The annual accounts of the subsidiary companies are kept for inspection by any member at the Registered Office of the Company as well as at the Registered Office of the respective subsidiary companies and also available on the website of the Company, www.neulandlabs.com. Any member interested in a copy of the accounts of the subsidiaries may write to the Company Secretary at the Registered Office of the Company.
Your Company has two subsidiaries, Neuland Laboratories K.K., Japan and Neuland Laboratories Inc. USA, working on market development. Your Company does not have any joint venture or associate companies. Further there has been no material change in the nature of business of the subsidiaries.
A report on the performance and financial position of the subsidiaries, set out in the prescribed form AOC-1 in terms of proviso to sub section (3) of Section 129 of the Companies Act, 2013, as amended from time to time, is provided as Annexure to the consolidated financial statements and hence not repeated here.
Documents uploaded on the Website
The following documents are available on the website of the Company (www.neulandlabs.com) in compliance with Companies Act, 2013, as amended from time to time:
Unpaid dividend details as per Section 124(2)
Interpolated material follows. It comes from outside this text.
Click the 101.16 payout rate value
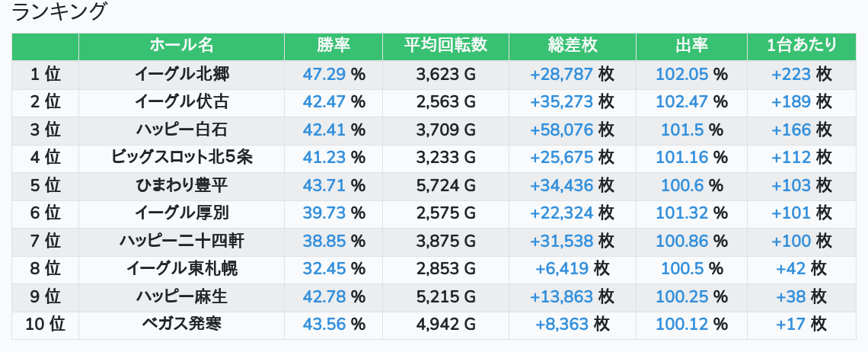This screenshot has height=352, width=868. tap(682, 158)
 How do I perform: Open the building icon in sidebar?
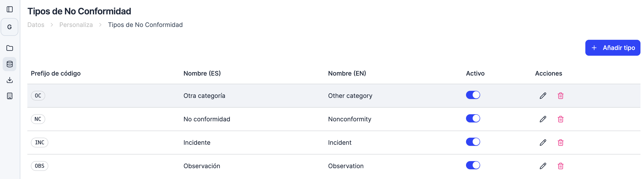pyautogui.click(x=10, y=96)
Corporate Social Responsibility Policy as per Section 135(4)(a)
Financial Statements of the Company and Consolidated Financial Statements along with relevant documents as per third proviso to section 136(1).
Separate audited accounts in respect of subsidiaries as per fourth proviso to section 136(1)
Details of vigil mechanism for directors and employees to report genuine concerns as per proviso to section 177(10)
Policy on Material Subsidiaries
The terms and conditions of appointment of independent directors as per Schedule VI to the Act.
Corporate Governance Report, Management Discussion & Analysis and Other Information Required under the Companies Act, 2013 and Listing Agreement
As per SEBI (Listing Obligations and Disclosure Requirements), Regulations, 2015, as amended from time to time Corporate Governance Report with Certificate from a Practicing Company Secretary thereon and Management Discussion and Analysis report are attached and form part of this report.
Directors and Key Managerial Personnel
During the year under review, the following changes have taken place in the Board of Directors:
Pursuant to the approval accorded by the shareholders by means of Postal Ballot, the Company has:
Re-appointed Dr Davuluri Rama Mohan Rao, as the Chairman & Managing Director of the Company for a further period of 5 years with effect from April 1, 2019.
Appointed Mr. Homi Rustam Khusrokhan, as a Non-Executive Independent Director of the Company for a period of five consecutive years with effect from February 12, 2019.
Re-appointed Mr. Parampally Vasudeva Maiya, Mr. Humayun Dhanrajgir and Dr. William Gordon Mitchell as Non-Executive Independent Directors of the Company for a period of five consecutive years with effect from April 1, 2019 and Mrs. Bharati Rao as Non-Executive Independent Director of the Company for a period of five consecutive years from May 9, 2019.
In accordance with the provisions of Section 152 of the Companies Act, 2013, as amended from time to time, Dr Christopher M Cimarusti shall retire by rotation and being eligible offers himself for re-appointment.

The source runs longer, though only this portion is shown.